--- EXERCISE INSTRUCTIONS ---
Using the records that follow, copy every line containing the word "computer".

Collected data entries
· · · · · · ·
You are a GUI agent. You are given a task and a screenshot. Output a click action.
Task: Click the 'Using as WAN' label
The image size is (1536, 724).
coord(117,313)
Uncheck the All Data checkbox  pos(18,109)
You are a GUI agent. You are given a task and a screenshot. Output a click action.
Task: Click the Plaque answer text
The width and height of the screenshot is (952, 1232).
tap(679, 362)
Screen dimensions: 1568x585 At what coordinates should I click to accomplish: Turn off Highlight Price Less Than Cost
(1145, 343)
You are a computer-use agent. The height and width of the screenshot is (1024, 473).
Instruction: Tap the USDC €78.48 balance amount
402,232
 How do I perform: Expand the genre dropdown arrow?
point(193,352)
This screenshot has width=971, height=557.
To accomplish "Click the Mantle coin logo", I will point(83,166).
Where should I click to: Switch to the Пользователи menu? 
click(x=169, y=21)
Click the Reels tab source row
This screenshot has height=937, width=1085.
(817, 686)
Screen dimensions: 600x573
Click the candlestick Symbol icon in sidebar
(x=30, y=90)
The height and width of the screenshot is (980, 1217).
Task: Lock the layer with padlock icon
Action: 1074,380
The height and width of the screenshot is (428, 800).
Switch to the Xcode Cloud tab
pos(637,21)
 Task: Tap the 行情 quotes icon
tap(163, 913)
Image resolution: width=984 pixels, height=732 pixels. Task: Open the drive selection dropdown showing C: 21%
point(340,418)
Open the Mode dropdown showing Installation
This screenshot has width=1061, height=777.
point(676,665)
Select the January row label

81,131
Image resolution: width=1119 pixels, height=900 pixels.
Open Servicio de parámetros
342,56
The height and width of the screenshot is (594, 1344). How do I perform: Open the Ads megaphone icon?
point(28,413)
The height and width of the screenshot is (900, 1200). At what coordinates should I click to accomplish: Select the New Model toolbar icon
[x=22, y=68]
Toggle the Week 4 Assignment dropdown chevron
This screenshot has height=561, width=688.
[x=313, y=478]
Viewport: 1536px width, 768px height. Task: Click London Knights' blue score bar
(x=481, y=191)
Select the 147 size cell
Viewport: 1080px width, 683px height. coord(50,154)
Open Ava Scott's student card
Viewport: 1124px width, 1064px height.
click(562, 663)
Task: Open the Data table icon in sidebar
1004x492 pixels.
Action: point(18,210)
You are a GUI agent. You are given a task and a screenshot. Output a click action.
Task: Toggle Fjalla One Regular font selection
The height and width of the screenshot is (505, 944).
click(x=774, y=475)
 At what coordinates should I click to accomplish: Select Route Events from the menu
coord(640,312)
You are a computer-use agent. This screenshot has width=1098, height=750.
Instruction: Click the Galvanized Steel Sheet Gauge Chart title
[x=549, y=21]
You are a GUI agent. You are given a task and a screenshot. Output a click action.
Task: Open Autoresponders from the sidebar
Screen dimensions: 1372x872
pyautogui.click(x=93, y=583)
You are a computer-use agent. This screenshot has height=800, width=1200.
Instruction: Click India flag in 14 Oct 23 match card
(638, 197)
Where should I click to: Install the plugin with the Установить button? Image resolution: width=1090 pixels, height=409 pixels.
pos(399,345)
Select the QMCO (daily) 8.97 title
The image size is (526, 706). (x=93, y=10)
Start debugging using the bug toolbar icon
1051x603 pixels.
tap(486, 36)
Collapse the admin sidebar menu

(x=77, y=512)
· · · · · · ·
--- WRITTEN RESPONSE ---
You are a computer-use agent. The height and width of the screenshot is (1024, 473).
You are a computer-use agent. This screenshot has width=1098, height=750.
You are a computer-use agent. This screenshot has height=800, width=1200.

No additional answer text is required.